*** INFORMATION SUPPLIED Section Begins ***
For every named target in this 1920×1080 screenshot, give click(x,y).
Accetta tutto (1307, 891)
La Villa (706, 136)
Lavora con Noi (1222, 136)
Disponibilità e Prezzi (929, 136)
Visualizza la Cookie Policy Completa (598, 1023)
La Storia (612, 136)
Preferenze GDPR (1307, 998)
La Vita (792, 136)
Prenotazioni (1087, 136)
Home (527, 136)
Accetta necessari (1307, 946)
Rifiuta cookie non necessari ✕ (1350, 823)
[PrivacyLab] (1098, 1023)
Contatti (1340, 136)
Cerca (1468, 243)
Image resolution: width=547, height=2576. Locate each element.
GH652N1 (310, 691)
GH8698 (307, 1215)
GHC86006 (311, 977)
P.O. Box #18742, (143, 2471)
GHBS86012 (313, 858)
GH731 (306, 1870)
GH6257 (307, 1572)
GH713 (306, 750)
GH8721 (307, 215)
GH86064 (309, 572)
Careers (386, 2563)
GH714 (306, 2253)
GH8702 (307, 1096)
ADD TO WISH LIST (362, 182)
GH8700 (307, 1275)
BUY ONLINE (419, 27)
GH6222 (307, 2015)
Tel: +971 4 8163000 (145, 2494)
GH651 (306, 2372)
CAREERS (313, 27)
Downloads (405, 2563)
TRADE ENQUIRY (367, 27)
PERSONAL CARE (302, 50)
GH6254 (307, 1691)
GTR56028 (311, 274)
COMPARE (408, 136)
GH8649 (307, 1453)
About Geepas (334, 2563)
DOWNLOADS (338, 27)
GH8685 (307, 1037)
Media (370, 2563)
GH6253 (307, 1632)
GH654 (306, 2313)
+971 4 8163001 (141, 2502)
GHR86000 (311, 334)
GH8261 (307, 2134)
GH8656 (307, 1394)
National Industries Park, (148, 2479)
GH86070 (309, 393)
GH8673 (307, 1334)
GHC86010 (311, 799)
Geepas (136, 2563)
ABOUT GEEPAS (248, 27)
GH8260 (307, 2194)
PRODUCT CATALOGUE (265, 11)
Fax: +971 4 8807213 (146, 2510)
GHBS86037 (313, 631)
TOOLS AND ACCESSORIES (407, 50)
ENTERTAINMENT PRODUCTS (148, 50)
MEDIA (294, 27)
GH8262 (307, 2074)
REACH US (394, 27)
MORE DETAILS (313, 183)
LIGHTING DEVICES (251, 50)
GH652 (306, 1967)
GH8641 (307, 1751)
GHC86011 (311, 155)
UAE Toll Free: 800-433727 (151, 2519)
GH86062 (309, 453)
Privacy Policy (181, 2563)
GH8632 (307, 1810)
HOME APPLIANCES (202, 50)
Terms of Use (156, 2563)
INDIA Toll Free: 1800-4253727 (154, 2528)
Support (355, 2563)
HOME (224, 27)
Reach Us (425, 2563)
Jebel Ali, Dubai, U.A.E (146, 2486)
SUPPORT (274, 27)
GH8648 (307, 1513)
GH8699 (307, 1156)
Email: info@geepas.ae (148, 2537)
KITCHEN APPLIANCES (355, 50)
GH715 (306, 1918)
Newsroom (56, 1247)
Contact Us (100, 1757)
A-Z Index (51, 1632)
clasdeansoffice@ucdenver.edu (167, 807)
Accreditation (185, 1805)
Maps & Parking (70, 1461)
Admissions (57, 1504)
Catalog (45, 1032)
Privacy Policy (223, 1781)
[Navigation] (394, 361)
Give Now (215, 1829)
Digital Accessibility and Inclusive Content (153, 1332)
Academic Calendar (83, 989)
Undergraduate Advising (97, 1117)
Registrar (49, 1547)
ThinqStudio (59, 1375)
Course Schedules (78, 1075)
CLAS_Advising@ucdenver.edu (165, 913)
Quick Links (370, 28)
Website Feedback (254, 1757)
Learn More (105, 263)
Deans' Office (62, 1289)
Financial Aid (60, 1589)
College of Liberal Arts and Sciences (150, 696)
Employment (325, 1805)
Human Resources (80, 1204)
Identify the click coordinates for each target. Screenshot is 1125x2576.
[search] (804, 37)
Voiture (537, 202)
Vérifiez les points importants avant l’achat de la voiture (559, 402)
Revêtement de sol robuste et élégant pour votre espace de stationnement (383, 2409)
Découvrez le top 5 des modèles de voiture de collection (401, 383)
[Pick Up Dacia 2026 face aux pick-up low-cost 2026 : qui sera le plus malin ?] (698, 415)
*** INFORMATION SUPPLIED Section Ends ***
▶ [PROBLEM DETAILS]
Retype the entries above. Match them exactly.

▶ [ANSWER]
For every named target in this 1920×1080 screenshot, give click(x,y).
Accetta tutto (1307, 891)
La Villa (706, 136)
Lavora con Noi (1222, 136)
Disponibilità e Prezzi (929, 136)
Visualizza la Cookie Policy Completa (598, 1023)
La Storia (612, 136)
Preferenze GDPR (1307, 998)
La Vita (792, 136)
Prenotazioni (1087, 136)
Home (527, 136)
Accetta necessari (1307, 946)
Rifiuta cookie non necessari ✕ (1350, 823)
[PrivacyLab] (1098, 1023)
Contatti (1340, 136)
Cerca (1468, 243)
Image resolution: width=547, height=2576. Locate each element.
GH652N1 (310, 691)
GH8698 (307, 1215)
GHC86006 (311, 977)
P.O. Box #18742, (143, 2471)
GHBS86012 (313, 858)
GH731 (306, 1870)
GH6257 (307, 1572)
GH713 (306, 750)
GH8721 (307, 215)
GH86064 (309, 572)
Careers (386, 2563)
GH714 (306, 2253)
GH8702 (307, 1096)
ADD TO WISH LIST (362, 182)
GH8700 (307, 1275)
BUY ONLINE (419, 27)
GH6222 (307, 2015)
Tel: +971 4 8163000 (145, 2494)
GH651 (306, 2372)
CAREERS (313, 27)
Downloads (405, 2563)
TRADE ENQUIRY (367, 27)
PERSONAL CARE (302, 50)
GH6254 (307, 1691)
GTR56028 (311, 274)
COMPARE (408, 136)
GH8649 (307, 1453)
About Geepas (334, 2563)
DOWNLOADS (338, 27)
GH8685 (307, 1037)
Media (370, 2563)
GH6253 (307, 1632)
GH654 (306, 2313)
+971 4 8163001 (141, 2502)
GHR86000 (311, 334)
GH8261 (307, 2134)
GH8656 (307, 1394)
National Industries Park, (148, 2479)
GH86070 (309, 393)
GH8673 (307, 1334)
GHC86010 (311, 799)
Geepas (136, 2563)
ABOUT GEEPAS (248, 27)
GH8260 (307, 2194)
PRODUCT CATALOGUE (265, 11)
Fax: +971 4 8807213 (146, 2510)
GHBS86037 (313, 631)
TOOLS AND ACCESSORIES (407, 50)
ENTERTAINMENT PRODUCTS (148, 50)
MEDIA (294, 27)
GH8262 (307, 2074)
REACH US (394, 27)
MORE DETAILS (313, 183)
LIGHTING DEVICES (251, 50)
GH652 (306, 1967)
GH8641 (307, 1751)
GHC86011 (311, 155)
UAE Toll Free: 800-433727 (151, 2519)
GH86062 (309, 453)
Privacy Policy (181, 2563)
GH8632 (307, 1810)
HOME APPLIANCES (202, 50)
Terms of Use (156, 2563)
INDIA Toll Free: 1800-4253727 (154, 2528)
Support (355, 2563)
HOME (224, 27)
Reach Us (425, 2563)
Jebel Ali, Dubai, U.A.E (146, 2486)
SUPPORT (274, 27)
GH8648 (307, 1513)
GH8699 (307, 1156)
Email: info@geepas.ae (148, 2537)
KITCHEN APPLIANCES (355, 50)
GH715 (306, 1918)
Newsroom (56, 1247)
Contact Us (100, 1757)
A-Z Index (51, 1632)
clasdeansoffice@ucdenver.edu (167, 807)
Accreditation (185, 1805)
Maps & Parking (70, 1461)
Admissions (57, 1504)
Catalog (45, 1032)
Privacy Policy (223, 1781)
[Navigation] (394, 361)
Give Now (215, 1829)
Digital Accessibility and Inclusive Content (153, 1332)
Academic Calendar (83, 989)
Undergraduate Advising (97, 1117)
Registrar (49, 1547)
ThinqStudio (59, 1375)
Course Schedules (78, 1075)
CLAS_Advising@ucdenver.edu (165, 913)
Quick Links (370, 28)
Website Feedback (254, 1757)
Learn More (105, 263)
Deans' Office (62, 1289)
Financial Aid (60, 1589)
College of Liberal Arts and Sciences (150, 696)
Employment (325, 1805)
Human Resources (80, 1204)
Identify the click coordinates for each target. Screenshot is 1125x2576.
[search] (804, 37)
Voiture (537, 202)
Vérifiez les points importants avant l’achat de la voiture (559, 402)
Revêtement de sol robuste et élégant pour votre espace de stationnement (383, 2409)
Découvrez le top 5 des modèles de voiture de collection (401, 383)
[Pick Up Dacia 2026 face aux pick-up low-cost 2026 : qui sera le plus malin ?] (698, 415)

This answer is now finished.